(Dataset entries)
○ ○ ○ ○

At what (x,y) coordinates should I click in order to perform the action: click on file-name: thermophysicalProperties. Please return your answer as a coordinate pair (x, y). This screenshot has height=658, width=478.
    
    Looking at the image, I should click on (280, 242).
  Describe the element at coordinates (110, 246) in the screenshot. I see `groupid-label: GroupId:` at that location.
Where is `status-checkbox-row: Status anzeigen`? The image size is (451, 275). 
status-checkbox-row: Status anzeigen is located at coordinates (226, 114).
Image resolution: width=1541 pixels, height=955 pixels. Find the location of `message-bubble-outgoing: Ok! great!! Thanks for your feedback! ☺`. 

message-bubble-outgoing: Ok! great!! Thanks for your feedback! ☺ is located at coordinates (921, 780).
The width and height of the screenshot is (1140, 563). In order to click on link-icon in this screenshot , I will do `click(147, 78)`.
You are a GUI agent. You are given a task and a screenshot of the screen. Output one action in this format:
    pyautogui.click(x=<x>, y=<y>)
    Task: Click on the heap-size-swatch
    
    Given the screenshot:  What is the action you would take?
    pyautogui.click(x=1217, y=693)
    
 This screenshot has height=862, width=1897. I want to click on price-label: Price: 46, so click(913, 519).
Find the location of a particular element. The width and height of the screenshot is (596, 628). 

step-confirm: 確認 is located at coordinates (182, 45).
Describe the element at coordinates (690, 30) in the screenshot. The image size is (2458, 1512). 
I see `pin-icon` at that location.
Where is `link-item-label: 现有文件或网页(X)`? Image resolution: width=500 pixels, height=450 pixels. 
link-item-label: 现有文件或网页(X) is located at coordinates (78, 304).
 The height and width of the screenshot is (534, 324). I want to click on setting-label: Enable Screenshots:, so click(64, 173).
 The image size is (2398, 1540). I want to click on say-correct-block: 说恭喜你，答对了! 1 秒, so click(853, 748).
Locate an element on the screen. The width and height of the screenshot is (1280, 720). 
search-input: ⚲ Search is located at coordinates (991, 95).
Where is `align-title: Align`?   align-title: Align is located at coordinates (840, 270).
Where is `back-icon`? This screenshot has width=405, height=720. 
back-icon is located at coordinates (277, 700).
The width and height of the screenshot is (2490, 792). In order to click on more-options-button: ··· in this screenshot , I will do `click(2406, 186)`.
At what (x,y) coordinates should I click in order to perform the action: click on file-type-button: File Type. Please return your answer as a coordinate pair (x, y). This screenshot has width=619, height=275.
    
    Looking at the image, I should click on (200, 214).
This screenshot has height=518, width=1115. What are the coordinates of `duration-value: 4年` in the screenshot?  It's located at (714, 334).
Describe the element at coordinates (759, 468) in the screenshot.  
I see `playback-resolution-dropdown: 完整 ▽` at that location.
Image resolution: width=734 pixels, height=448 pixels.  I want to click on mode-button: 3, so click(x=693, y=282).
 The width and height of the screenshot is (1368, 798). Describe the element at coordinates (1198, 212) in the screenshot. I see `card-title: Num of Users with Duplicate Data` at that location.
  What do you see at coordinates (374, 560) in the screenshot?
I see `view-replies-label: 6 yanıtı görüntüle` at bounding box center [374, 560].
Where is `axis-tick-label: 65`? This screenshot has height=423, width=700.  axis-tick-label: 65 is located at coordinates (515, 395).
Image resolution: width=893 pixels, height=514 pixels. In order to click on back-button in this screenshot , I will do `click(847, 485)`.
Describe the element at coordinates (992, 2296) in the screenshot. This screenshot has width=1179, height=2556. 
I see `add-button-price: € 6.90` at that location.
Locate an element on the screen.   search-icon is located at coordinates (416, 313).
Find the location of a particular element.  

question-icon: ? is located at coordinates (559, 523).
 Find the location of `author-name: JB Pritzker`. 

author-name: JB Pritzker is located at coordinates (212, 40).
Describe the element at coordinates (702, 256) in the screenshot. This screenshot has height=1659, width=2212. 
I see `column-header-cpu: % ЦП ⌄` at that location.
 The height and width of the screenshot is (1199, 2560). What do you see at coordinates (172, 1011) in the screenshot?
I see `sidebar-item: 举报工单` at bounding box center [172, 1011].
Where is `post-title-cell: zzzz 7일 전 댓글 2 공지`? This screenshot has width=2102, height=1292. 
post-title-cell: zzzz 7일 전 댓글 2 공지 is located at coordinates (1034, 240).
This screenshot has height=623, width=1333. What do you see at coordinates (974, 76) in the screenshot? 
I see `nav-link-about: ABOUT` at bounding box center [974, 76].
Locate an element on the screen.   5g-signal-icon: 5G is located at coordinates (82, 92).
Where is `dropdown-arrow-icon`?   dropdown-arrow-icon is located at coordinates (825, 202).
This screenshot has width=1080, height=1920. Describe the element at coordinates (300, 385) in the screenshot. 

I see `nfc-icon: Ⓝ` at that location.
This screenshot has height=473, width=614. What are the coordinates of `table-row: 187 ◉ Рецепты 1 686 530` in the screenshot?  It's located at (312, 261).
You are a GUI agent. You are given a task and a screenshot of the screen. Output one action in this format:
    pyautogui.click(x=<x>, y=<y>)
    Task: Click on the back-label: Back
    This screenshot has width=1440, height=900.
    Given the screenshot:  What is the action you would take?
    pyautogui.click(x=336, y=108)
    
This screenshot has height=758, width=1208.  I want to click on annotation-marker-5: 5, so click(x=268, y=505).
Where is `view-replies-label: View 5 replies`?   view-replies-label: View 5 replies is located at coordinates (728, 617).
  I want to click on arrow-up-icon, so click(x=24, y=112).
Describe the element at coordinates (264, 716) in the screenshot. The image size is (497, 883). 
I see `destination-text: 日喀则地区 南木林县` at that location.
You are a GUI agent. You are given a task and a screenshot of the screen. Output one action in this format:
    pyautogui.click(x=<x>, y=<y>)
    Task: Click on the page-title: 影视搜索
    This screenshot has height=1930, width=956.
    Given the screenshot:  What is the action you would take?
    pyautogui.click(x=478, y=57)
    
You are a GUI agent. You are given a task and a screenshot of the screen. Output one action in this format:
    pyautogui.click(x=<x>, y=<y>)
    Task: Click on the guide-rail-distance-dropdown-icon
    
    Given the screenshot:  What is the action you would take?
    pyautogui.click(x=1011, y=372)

○ ○ ○ ○

• [REQUEST] Copy every line of the data above without a single change.

• [ANSWER TO THIS TASK]
At what (x,y) coordinates should I click in order to perform the action: click on file-name: thermophysicalProperties. Please return your answer as a coordinate pair (x, y). This screenshot has height=658, width=478.
    
    Looking at the image, I should click on (280, 242).
  Describe the element at coordinates (110, 246) in the screenshot. I see `groupid-label: GroupId:` at that location.
Where is `status-checkbox-row: Status anzeigen`? The image size is (451, 275). 
status-checkbox-row: Status anzeigen is located at coordinates (226, 114).
Image resolution: width=1541 pixels, height=955 pixels. Find the location of `message-bubble-outgoing: Ok! great!! Thanks for your feedback! ☺`. 

message-bubble-outgoing: Ok! great!! Thanks for your feedback! ☺ is located at coordinates (921, 780).
The width and height of the screenshot is (1140, 563). In order to click on link-icon in this screenshot , I will do `click(147, 78)`.
You are a GUI agent. You are given a task and a screenshot of the screen. Output one action in this format:
    pyautogui.click(x=<x>, y=<y>)
    Task: Click on the heap-size-swatch
    
    Given the screenshot:  What is the action you would take?
    pyautogui.click(x=1217, y=693)
    
 This screenshot has height=862, width=1897. I want to click on price-label: Price: 46, so click(913, 519).
Find the location of a particular element. The width and height of the screenshot is (596, 628). 

step-confirm: 確認 is located at coordinates (182, 45).
Describe the element at coordinates (690, 30) in the screenshot. The image size is (2458, 1512). 
I see `pin-icon` at that location.
Where is `link-item-label: 现有文件或网页(X)`? Image resolution: width=500 pixels, height=450 pixels. 
link-item-label: 现有文件或网页(X) is located at coordinates (78, 304).
 The height and width of the screenshot is (534, 324). I want to click on setting-label: Enable Screenshots:, so click(64, 173).
 The image size is (2398, 1540). I want to click on say-correct-block: 说恭喜你，答对了! 1 秒, so click(853, 748).
Locate an element on the screen. The width and height of the screenshot is (1280, 720). 
search-input: ⚲ Search is located at coordinates (991, 95).
Where is `align-title: Align`?   align-title: Align is located at coordinates (840, 270).
Where is `back-icon`? This screenshot has width=405, height=720. 
back-icon is located at coordinates (277, 700).
The width and height of the screenshot is (2490, 792). In order to click on more-options-button: ··· in this screenshot , I will do `click(2406, 186)`.
At what (x,y) coordinates should I click in order to perform the action: click on file-type-button: File Type. Please return your answer as a coordinate pair (x, y). This screenshot has width=619, height=275.
    
    Looking at the image, I should click on (200, 214).
This screenshot has height=518, width=1115. What are the coordinates of `duration-value: 4年` in the screenshot?  It's located at (714, 334).
Describe the element at coordinates (759, 468) in the screenshot.  
I see `playback-resolution-dropdown: 完整 ▽` at that location.
Image resolution: width=734 pixels, height=448 pixels.  I want to click on mode-button: 3, so click(x=693, y=282).
 The width and height of the screenshot is (1368, 798). Describe the element at coordinates (1198, 212) in the screenshot. I see `card-title: Num of Users with Duplicate Data` at that location.
  What do you see at coordinates (374, 560) in the screenshot?
I see `view-replies-label: 6 yanıtı görüntüle` at bounding box center [374, 560].
Where is `axis-tick-label: 65`? This screenshot has height=423, width=700.  axis-tick-label: 65 is located at coordinates (515, 395).
Image resolution: width=893 pixels, height=514 pixels. In order to click on back-button in this screenshot , I will do `click(847, 485)`.
Describe the element at coordinates (992, 2296) in the screenshot. This screenshot has width=1179, height=2556. 
I see `add-button-price: € 6.90` at that location.
Locate an element on the screen.   search-icon is located at coordinates (416, 313).
Find the location of a particular element.  

question-icon: ? is located at coordinates (559, 523).
 Find the location of `author-name: JB Pritzker`. 

author-name: JB Pritzker is located at coordinates (212, 40).
Describe the element at coordinates (702, 256) in the screenshot. This screenshot has height=1659, width=2212. 
I see `column-header-cpu: % ЦП ⌄` at that location.
 The height and width of the screenshot is (1199, 2560). What do you see at coordinates (172, 1011) in the screenshot?
I see `sidebar-item: 举报工单` at bounding box center [172, 1011].
Where is `post-title-cell: zzzz 7일 전 댓글 2 공지`? This screenshot has width=2102, height=1292. 
post-title-cell: zzzz 7일 전 댓글 2 공지 is located at coordinates (1034, 240).
This screenshot has height=623, width=1333. What do you see at coordinates (974, 76) in the screenshot? 
I see `nav-link-about: ABOUT` at bounding box center [974, 76].
Locate an element on the screen.   5g-signal-icon: 5G is located at coordinates (82, 92).
Where is `dropdown-arrow-icon`?   dropdown-arrow-icon is located at coordinates (825, 202).
This screenshot has width=1080, height=1920. Describe the element at coordinates (300, 385) in the screenshot. 

I see `nfc-icon: Ⓝ` at that location.
This screenshot has height=473, width=614. What are the coordinates of `table-row: 187 ◉ Рецепты 1 686 530` in the screenshot?  It's located at (312, 261).
You are a GUI agent. You are given a task and a screenshot of the screen. Output one action in this format:
    pyautogui.click(x=<x>, y=<y>)
    Task: Click on the back-label: Back
    This screenshot has width=1440, height=900.
    Given the screenshot:  What is the action you would take?
    pyautogui.click(x=336, y=108)
    
This screenshot has height=758, width=1208.  I want to click on annotation-marker-5: 5, so click(x=268, y=505).
Where is `view-replies-label: View 5 replies`?   view-replies-label: View 5 replies is located at coordinates (728, 617).
  I want to click on arrow-up-icon, so click(x=24, y=112).
Describe the element at coordinates (264, 716) in the screenshot. The image size is (497, 883). 
I see `destination-text: 日喀则地区 南木林县` at that location.
You are a GUI agent. You are given a task and a screenshot of the screen. Output one action in this format:
    pyautogui.click(x=<x>, y=<y>)
    Task: Click on the page-title: 影视搜索
    This screenshot has height=1930, width=956.
    Given the screenshot:  What is the action you would take?
    pyautogui.click(x=478, y=57)
    
You are a GUI agent. You are given a task and a screenshot of the screen. Output one action in this format:
    pyautogui.click(x=<x>, y=<y>)
    Task: Click on the guide-rail-distance-dropdown-icon
    
    Given the screenshot:  What is the action you would take?
    pyautogui.click(x=1011, y=372)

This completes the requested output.